PUBLISHED : Friday, 25 July, 2008, 12:00am
UPDATED : Friday, 25 July, 2008, 12:00am

A comic tale of transformation in rural China spanning 50 years and interwoven with Buddhist philosophy has been named the winner of a Baptist University award for Chinese literature.

Life, Death, Trial, by Shandong-born author Mo Yan, was announced yesterday as the recipient of the HK$300,000 Dream of the Red Chamber Award.

The literary prize, named after a Qing dynasty (1644-1911) classic novel, began in 2006. This is the second time it has been awarded.

Mo, who is in Beijing and was informed of his win by phone, said he felt 'quite calm' upon hearing of the six-digit windfall.

The 450,000-character novel was written in just 43 days.

'Although it was written very quickly, I planned this story for a very long time,' he said.

'The original inspiration came to me when I was just seven or eight years old.

'I wrote it in August 2005, while staying in a very rural place near Beijing. There was no telephone, so people couldn't reach me. I just wrote the whole time and didn't get much sleep.'

The novel documents life in a rural commune in Shandong province between 1950 and 2000 as it undergoes the massive social and political upheavals that swept the mainland in the period.

'I could not have written this in the 1980s,' he said.

Mo said many elements of the story were 'very personal'.

Harvard University chair professor of Chinese literature David Wang Der-wei, a member of the selection panel, said the judges had been won over by the author's inventiveness and the historical scope of his subject matter.

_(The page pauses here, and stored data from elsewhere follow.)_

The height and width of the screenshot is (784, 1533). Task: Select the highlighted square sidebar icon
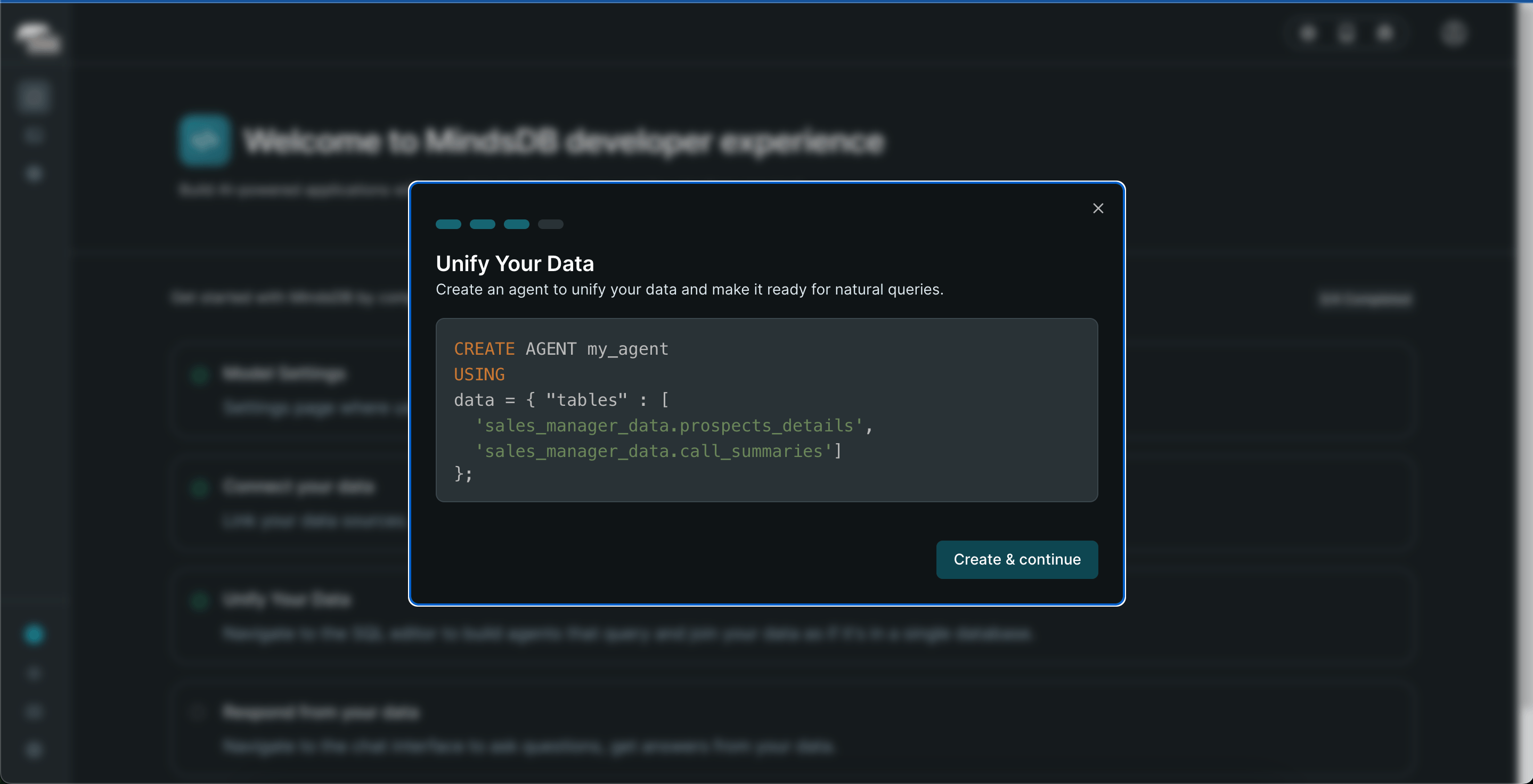pyautogui.click(x=34, y=97)
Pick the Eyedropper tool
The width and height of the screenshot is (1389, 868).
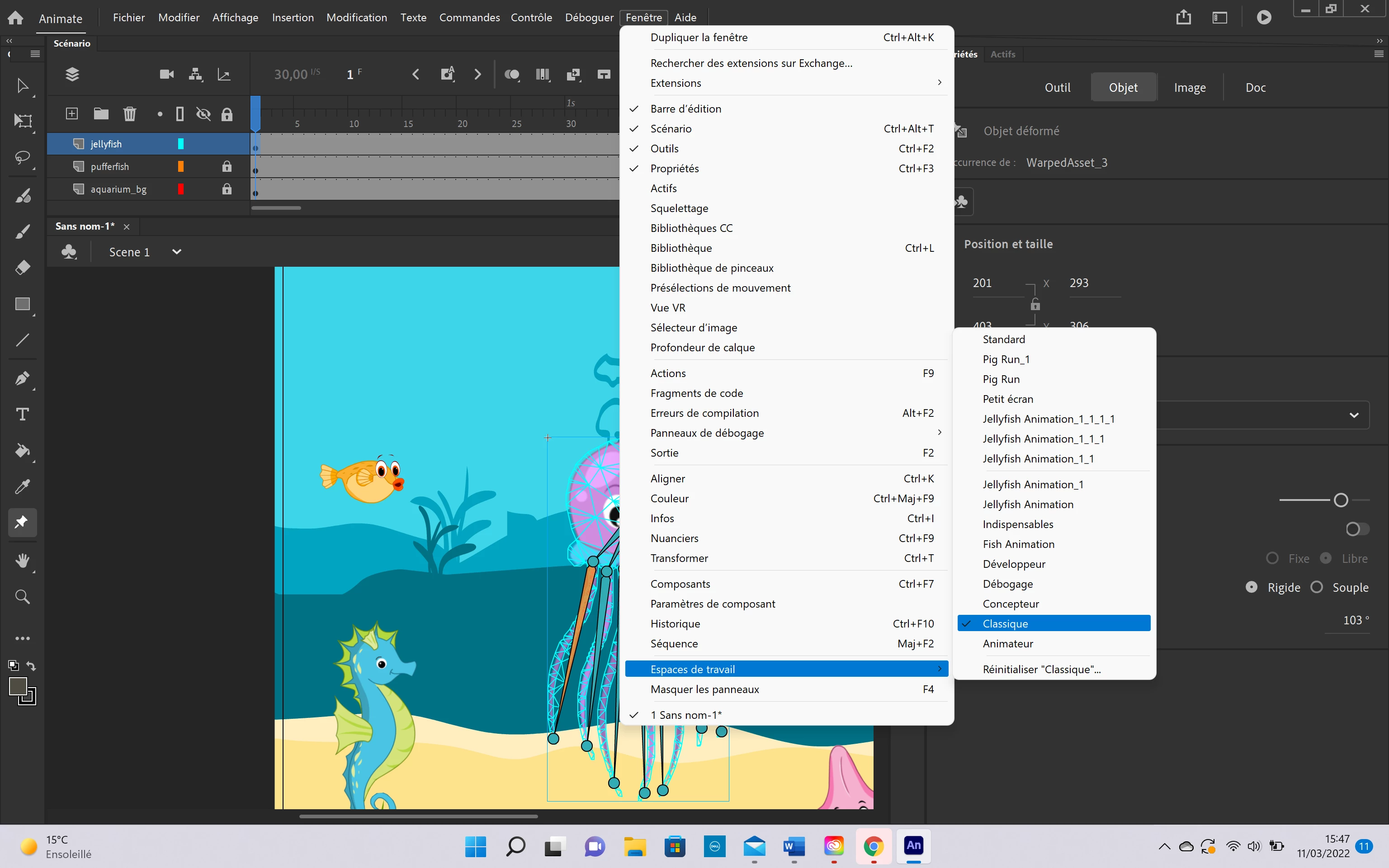(x=22, y=487)
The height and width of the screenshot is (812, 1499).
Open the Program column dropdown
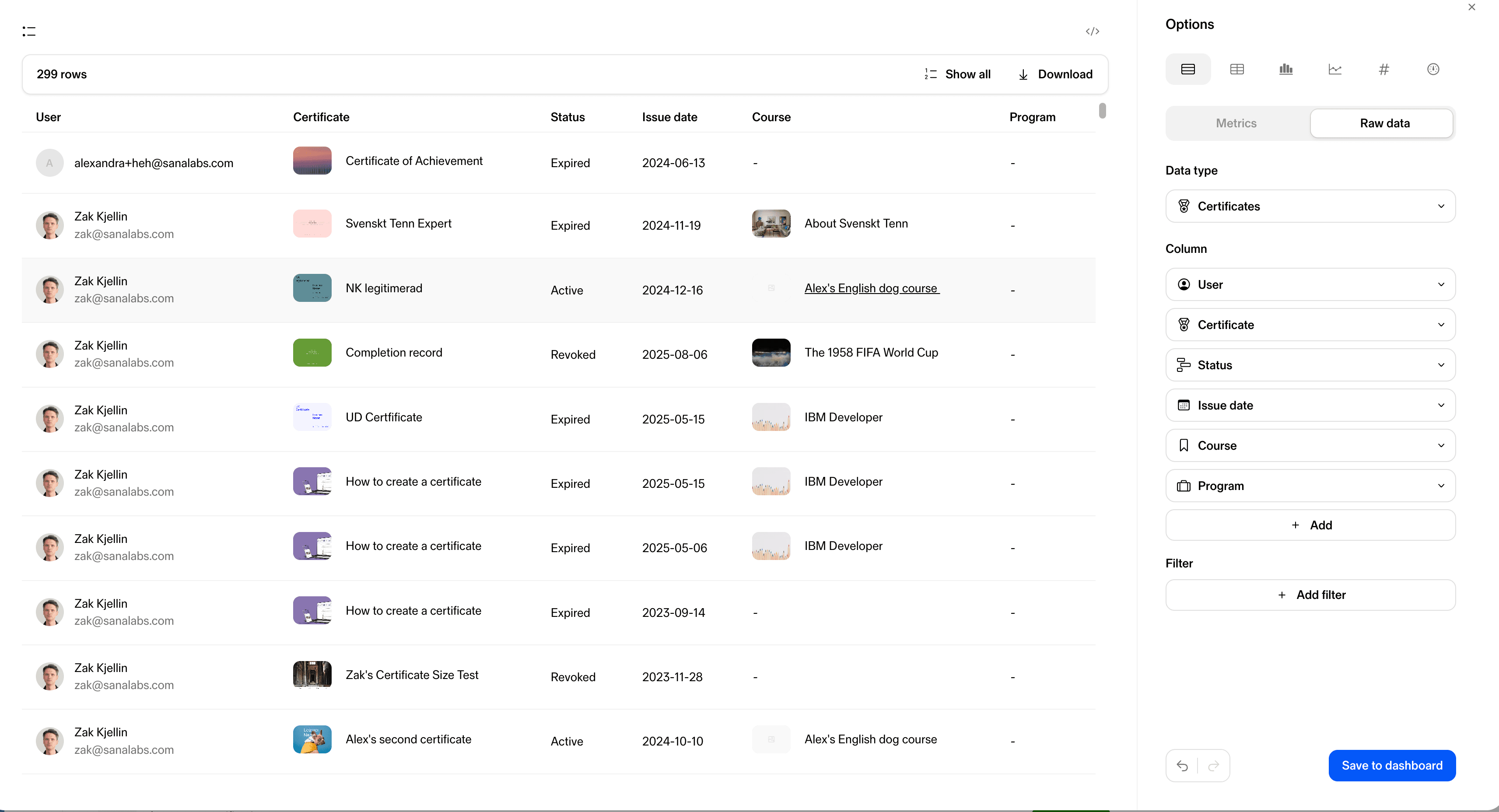pyautogui.click(x=1310, y=486)
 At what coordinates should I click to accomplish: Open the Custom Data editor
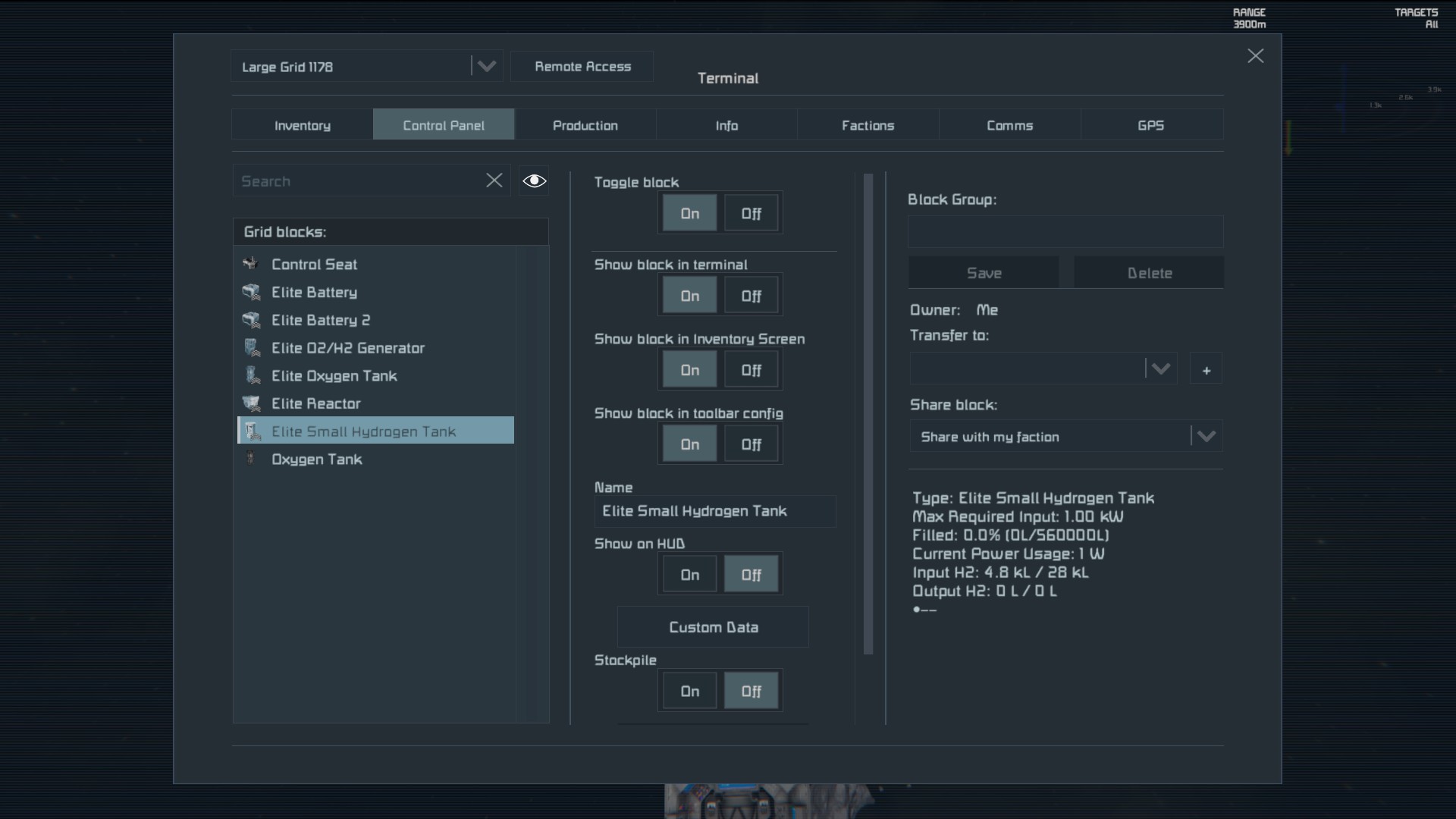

'He has shown a new way of looking at what history is,' Professor Wang said.

Judges were particularly impressed by Mo's use of farm animals as narrators of the story, as a central character is reincarnated as a donkey, an ox, a pig, a dog and a monkey before finally returning to human form.

Taiwanese author Sih-ma Jhong-yuan, another judge, said the use of animals 'perfectly matched' the changing face of the Communist Party over the past half-century.

The judges also selected for special recognition Words of Shamaness by Taiwanese author Chu Tien-wen, An Era of Enlightenment by Wang Anyi from Shanghai, and Multi-Histories of Time: Light on Matte Porcelain by local novelist Dung Kai-cheung.